Twenty-four studies were included in the review (1,791 patients, range 30 to 504): 16 PRRT studies (1,179 patients) and eight I-MIBG studies (612 patients); 22 studies were prospective. The authors reported that the overall study quality ratings ranged from poor to moderate. Twenty-two studies clearly recorded treatment doses and schemas of radionuclide therapy, one reported blinding, 18 had sufficient follow-up time and 23 analysed 80% or more of the patients for at least one clinical outcome. The authors reported that a detailed table of study quality results was available on request but this could not be obtained.
Six PRRT studies reported median overall survival time, which ranged from 16 months for patients treated with Y-DOTATOC to 46 months for patients treated with Lu-DOTATATE. Median survival time was 15 months for patients who had received a second treatment of Lu-DOTATATE following progression of their disease.

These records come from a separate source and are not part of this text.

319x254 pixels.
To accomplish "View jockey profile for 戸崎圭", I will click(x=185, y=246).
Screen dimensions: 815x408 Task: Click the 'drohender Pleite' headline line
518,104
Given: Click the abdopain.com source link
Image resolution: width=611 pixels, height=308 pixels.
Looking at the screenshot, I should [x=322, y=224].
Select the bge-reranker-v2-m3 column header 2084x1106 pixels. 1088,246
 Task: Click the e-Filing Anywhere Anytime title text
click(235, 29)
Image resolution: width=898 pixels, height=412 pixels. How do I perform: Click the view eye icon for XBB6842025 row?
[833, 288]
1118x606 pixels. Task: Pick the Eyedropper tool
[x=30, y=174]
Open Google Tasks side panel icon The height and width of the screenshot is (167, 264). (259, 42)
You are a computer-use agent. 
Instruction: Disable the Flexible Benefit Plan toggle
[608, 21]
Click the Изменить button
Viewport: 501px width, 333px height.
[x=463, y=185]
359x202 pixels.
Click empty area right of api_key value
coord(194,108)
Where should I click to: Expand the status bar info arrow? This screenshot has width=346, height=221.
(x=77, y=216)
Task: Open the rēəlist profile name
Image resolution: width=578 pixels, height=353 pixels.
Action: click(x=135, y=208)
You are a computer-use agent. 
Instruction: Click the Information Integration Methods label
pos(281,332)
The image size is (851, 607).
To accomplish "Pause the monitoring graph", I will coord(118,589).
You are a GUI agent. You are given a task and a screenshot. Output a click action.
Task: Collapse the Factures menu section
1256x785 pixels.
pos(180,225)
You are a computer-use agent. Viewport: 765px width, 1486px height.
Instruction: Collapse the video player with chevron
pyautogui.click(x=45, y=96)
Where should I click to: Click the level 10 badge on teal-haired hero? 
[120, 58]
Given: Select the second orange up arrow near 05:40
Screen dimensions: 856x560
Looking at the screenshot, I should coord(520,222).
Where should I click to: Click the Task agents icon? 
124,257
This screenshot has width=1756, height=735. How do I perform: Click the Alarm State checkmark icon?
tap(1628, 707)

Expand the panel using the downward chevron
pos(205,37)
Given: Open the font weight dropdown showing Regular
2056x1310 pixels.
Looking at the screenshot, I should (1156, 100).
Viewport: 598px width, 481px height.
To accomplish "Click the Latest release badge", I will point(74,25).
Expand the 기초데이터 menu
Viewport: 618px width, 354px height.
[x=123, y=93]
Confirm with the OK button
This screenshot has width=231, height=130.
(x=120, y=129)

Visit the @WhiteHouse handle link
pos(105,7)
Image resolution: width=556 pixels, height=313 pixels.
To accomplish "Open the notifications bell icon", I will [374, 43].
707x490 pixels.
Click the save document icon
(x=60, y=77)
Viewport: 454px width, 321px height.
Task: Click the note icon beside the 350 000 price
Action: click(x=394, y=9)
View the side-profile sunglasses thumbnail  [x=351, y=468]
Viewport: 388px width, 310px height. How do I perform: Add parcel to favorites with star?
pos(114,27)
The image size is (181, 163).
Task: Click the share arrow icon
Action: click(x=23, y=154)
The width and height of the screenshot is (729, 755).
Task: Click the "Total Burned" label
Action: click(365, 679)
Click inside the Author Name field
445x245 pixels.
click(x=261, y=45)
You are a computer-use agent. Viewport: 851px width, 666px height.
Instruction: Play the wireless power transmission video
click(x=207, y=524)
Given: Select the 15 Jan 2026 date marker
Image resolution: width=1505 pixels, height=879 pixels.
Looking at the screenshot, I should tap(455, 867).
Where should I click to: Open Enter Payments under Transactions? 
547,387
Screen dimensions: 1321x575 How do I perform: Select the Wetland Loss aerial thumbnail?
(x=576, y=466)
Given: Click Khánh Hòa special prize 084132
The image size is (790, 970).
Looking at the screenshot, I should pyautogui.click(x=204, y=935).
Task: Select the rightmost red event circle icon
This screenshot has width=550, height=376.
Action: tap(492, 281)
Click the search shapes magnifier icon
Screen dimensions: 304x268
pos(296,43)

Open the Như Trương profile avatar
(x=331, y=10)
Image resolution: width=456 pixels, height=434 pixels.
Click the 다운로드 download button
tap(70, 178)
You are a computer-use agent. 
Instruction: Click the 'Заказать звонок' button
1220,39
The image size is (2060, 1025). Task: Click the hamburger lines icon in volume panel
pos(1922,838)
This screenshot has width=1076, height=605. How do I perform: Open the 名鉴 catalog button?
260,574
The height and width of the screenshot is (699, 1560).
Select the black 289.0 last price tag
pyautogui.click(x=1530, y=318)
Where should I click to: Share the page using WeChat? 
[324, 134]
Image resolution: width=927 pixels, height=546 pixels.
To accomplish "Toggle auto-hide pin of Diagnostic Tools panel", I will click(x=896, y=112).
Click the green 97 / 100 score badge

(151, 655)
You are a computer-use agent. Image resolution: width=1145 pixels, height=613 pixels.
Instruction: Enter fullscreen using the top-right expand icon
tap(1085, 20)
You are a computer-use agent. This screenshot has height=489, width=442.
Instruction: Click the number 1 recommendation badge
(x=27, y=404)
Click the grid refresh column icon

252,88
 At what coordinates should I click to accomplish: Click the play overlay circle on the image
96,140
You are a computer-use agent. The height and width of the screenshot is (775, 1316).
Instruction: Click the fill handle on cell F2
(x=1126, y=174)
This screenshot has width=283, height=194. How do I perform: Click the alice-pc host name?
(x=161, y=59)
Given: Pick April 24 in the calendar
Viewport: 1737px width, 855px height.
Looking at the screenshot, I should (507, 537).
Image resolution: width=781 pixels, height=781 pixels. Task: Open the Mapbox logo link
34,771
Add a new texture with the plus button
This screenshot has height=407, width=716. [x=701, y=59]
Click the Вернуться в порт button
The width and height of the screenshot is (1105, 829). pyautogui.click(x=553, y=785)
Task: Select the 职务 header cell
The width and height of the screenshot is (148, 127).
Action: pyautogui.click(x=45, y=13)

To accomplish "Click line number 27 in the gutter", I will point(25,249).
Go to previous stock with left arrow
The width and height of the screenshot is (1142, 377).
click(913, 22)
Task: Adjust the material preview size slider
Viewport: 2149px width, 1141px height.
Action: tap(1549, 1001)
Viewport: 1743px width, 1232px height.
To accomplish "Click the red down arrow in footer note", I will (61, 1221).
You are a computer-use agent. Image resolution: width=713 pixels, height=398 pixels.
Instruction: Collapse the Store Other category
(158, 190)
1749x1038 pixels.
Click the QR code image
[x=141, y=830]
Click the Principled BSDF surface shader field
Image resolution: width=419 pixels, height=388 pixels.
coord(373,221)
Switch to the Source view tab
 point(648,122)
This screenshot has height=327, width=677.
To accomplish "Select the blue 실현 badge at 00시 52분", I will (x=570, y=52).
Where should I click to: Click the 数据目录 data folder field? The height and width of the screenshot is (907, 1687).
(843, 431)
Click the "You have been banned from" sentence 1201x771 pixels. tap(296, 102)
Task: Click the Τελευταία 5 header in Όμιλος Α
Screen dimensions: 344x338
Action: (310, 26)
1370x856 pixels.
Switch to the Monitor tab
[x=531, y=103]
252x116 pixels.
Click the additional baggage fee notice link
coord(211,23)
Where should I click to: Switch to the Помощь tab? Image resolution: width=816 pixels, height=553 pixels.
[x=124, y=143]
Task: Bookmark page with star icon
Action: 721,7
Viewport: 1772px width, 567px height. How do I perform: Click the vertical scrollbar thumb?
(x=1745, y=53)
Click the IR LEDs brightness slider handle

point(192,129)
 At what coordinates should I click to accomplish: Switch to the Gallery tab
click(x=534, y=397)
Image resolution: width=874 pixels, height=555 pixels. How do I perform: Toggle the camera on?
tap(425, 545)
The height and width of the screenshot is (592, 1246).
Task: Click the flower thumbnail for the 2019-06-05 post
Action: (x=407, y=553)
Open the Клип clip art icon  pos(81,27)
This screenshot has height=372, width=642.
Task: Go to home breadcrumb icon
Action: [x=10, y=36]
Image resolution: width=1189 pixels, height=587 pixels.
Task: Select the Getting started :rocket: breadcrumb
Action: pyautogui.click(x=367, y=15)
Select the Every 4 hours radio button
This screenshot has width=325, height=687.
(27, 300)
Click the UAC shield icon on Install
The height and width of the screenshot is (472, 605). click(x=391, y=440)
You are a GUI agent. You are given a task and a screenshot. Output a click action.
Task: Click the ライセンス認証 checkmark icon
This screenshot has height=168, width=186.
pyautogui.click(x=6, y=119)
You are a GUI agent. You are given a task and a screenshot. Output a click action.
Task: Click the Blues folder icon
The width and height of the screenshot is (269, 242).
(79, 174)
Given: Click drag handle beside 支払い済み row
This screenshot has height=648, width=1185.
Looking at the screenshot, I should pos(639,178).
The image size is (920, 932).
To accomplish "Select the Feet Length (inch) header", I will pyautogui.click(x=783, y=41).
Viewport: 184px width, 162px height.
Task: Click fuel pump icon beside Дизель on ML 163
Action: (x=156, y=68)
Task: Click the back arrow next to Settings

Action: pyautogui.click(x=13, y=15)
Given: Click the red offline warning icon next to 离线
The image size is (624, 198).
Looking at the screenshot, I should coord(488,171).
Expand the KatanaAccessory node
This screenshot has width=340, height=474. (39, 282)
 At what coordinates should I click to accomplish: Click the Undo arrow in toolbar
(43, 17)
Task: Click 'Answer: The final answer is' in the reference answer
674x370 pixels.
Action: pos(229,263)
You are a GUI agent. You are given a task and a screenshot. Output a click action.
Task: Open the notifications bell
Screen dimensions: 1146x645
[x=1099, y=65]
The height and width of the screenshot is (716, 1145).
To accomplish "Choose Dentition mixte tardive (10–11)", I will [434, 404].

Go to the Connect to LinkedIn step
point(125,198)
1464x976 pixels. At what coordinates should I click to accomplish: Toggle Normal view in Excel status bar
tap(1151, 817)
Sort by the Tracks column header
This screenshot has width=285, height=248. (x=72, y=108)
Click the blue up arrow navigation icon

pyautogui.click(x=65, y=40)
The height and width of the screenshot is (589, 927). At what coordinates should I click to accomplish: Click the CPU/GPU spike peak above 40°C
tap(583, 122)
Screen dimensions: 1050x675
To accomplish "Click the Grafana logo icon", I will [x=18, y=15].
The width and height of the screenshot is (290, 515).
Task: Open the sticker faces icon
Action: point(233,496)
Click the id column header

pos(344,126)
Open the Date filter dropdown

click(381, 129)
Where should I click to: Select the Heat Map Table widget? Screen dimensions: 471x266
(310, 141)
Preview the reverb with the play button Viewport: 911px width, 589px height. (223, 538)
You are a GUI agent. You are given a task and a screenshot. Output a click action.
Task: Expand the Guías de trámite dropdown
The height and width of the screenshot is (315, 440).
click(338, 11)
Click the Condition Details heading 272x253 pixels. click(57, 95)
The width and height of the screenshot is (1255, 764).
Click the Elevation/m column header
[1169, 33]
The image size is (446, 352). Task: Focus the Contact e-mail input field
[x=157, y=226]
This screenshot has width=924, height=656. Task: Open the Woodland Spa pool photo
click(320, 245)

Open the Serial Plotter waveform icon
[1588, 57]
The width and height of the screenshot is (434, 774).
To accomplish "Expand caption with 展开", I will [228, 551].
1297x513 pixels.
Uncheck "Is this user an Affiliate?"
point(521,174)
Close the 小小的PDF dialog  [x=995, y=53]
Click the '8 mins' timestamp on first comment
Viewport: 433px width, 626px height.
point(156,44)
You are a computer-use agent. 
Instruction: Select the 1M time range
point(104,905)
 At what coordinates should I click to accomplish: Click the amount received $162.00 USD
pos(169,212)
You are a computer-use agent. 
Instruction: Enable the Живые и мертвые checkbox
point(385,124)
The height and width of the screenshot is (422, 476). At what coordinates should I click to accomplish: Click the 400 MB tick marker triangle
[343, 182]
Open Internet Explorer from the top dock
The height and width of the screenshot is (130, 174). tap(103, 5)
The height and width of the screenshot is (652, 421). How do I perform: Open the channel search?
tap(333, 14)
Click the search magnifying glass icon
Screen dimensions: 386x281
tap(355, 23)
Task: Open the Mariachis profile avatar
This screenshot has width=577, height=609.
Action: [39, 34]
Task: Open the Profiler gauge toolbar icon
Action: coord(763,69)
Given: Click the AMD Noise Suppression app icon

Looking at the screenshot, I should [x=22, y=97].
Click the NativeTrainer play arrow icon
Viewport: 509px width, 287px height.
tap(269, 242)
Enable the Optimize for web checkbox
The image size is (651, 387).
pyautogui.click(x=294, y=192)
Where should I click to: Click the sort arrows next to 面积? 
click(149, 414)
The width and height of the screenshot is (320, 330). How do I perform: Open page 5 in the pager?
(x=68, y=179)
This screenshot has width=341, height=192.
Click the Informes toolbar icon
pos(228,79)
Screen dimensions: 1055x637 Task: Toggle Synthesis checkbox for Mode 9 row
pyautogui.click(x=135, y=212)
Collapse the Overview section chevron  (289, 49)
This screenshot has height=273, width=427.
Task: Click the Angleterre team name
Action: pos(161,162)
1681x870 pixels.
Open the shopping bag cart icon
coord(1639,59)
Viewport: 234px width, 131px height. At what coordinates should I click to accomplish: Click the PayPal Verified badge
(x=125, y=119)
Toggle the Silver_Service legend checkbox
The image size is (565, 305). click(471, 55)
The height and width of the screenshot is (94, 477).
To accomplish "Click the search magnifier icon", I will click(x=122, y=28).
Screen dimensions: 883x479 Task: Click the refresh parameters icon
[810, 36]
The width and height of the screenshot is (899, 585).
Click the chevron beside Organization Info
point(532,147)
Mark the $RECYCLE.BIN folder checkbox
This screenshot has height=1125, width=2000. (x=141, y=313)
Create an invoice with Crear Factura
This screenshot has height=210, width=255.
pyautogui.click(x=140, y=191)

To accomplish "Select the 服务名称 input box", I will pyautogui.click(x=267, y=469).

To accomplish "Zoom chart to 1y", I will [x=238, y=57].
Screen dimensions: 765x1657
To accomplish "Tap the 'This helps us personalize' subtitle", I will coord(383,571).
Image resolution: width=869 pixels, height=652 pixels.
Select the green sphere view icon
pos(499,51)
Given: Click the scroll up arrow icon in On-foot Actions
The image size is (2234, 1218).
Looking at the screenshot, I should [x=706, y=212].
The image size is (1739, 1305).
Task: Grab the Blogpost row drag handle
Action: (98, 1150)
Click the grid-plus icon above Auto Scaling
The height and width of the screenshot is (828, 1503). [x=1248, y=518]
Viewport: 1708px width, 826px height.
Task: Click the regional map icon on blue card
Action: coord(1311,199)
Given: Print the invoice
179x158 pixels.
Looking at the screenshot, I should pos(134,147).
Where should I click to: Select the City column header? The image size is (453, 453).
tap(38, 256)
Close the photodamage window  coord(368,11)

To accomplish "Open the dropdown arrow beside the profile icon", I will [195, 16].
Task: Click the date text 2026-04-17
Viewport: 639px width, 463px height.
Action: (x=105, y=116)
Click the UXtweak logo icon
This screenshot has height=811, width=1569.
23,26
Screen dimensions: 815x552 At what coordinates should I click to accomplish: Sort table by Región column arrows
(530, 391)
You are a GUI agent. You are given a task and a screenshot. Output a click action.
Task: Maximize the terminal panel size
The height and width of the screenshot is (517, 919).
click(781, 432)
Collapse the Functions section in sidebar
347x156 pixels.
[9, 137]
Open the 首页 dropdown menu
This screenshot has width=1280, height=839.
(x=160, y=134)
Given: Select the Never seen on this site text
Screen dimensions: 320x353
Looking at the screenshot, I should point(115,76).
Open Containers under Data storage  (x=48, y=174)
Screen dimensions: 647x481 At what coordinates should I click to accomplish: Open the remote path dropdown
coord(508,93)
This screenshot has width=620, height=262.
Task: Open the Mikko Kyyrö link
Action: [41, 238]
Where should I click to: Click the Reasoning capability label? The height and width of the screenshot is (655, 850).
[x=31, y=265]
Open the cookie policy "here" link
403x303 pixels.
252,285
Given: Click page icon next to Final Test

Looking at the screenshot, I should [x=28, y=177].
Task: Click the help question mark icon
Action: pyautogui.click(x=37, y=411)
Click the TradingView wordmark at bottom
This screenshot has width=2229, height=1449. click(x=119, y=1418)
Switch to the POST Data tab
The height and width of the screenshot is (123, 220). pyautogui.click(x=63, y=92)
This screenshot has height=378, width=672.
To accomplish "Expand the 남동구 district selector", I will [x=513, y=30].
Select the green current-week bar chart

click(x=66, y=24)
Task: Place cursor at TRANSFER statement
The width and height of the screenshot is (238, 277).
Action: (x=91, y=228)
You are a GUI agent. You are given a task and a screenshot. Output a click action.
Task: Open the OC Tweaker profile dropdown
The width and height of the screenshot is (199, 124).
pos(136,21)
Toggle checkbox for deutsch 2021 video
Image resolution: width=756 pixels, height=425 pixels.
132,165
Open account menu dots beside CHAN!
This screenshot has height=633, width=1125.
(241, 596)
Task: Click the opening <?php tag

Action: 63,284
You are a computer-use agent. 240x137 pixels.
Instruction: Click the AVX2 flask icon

In one study (31 patients) no statistically significant difference was found between intervention (treated with In-DTPAOC or I-MIBG) and control (no treatment) groups for progression-free and overall survival rates. Three studies reported that patients with a complete response, partial response or stable disease after PRRT had a longer overall survival time than patients with progressive disease.
For I-MIBG studies median survival rates among stage III-IV neuroblastoma patients (median age of two to 6.6 years; three studies) were 49% at year one and 29% at year two for one study. An earlier study by the same authors demonstrated an overall median survival rate of six months with patients of the same condition and a similar age. One study demonstrated no statistically significant difference in overall survival rate at five years between intervention (I-MIBG treatment) (63%, 95% CI 47% to 75%) and control (no treatment) groups (47%, 95% CI 34% to 59%) for patients with progressive stage IV midgut carcinoid (p=0.10).
One study demonstrated that progression-free survival rates at five years ranged from 40% (95% CI 24% to 56%) with stage IV patients to 92% (95% CI 78% to 100%) with stage III neuroblastoma patients.
Response on imaging:
Comparison of PRRT studies was difficult due to different criteria being used for evaluation of tumour response and different definitions for partial response, stable disease and progressive disease.
For In-DTPAOC (two studies) the overall response rates were 5% (95% CI 0% to 15%) and 18% (95% CI 6% to 30%) for patients with various progressive stage III-IV neuroendocrine tumours.
For Y-DOTATOC (six studies) overall response rates ranged from 4% (95% CI 0% to 8%) with various progressive stage IV carcinoid patients to 28% (95% CI 19% to 37%) for patients with various mixed-status stage III-IV neuroendocrine tumours.
For Y-DOTALAN (one study) the overall response rate for carcinoid patients was 18% (95% CI 5% to 31%).
For Y-DOTATATE (two studies) overall response rates were 44% (95% CI 27% to 61%) for patients with various stage IV neuroendocrine tumours and 23% (95% CI 12% to 34%) for patients with various stage IV gastroenteropancreatic neuroendocrine tumours.
For Lu-DOTATATE (two studies) overall response rates ranged from 24% (95% CI 9% to 39%) for patients with various stage IV gastroenteropancreatic neuroendocrine tumours to 75% (95% CI 51% to 100%) for gastrinoma patients.
Six of the eight I-MIBG studies assessed tumour response on imaging; different criteria were used across the studies. Overall response rate ranged from 26% (95% CI 13% to 39%) for patients with various stage III-IV neuroendocrine tumours to 75% (95% CI 62% to 88%) with stage III-IV neuroblastoma patients.
Quality of life: Quality of life improved for some patients in all seven of the PRRT studies that assessed it; comparisons between studies and different therapeutic radiopharmaceuticals could not be made due to clinical differences. No quality of life assessments were reported in any of the I-MIBG studies.
For PRRT studies, severe toxicities included: development of myelodysplastic syndrome (MDS) and/or leukaemia (8% in one study) with In-DTPAOC; grade 4 renal toxicity (0.9% to 3.4% across three studies) and MDS (2% in one study) with Y-DOTATOC; and grade 2 renal toxicity (30% in one study), renal insufficiency (0.4% in one study), hepatic insufficiency (0.6% in one study) and MDS (0.8% in one study) for Lu-DOTATATE. Studies that investigated the efficacy of Y-DOTATOC, Y-DOTATATE and Lu-DOTATATE infused lysine and arginine amino acid solution to protect patients' kidney function.
For I-MIBG studies, severe toxicities included: bone marrow replacement; primary or secondary leukaemia; MDS; leukaemia; secondary malignancies (among three to five year old children with stage III-IV neuroblastoma); and death. Proportions of patients who developed these conditions ranged from 0.3% to 43% (results from individual studies are reported in the paper).
Further results from all of the outcomes were reported fully in the paper.